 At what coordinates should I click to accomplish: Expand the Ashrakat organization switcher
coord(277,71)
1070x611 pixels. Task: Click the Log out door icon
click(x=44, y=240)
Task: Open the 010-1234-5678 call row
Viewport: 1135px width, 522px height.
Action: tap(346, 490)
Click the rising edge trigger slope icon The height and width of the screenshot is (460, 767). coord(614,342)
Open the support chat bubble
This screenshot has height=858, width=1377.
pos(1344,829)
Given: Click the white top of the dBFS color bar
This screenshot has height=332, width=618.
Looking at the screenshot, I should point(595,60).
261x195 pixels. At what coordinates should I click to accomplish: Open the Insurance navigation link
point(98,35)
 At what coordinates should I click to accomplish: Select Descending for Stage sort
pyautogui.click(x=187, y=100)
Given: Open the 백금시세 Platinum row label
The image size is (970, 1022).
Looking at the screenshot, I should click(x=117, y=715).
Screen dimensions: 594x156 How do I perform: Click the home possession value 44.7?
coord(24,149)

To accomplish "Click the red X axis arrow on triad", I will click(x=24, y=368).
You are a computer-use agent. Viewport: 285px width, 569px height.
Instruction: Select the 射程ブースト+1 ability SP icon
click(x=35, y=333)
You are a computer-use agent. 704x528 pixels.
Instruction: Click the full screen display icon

#### Given instruction
Please write out the listing from its very first line through the line containing "Action: tap(346, 490)", including both of those lines, and reproduce each line character for character.

#### Exercise answer
 At what coordinates should I click to accomplish: Expand the Ashrakat organization switcher
coord(277,71)
1070x611 pixels. Task: Click the Log out door icon
click(x=44, y=240)
Task: Open the 010-1234-5678 call row
Viewport: 1135px width, 522px height.
Action: tap(346, 490)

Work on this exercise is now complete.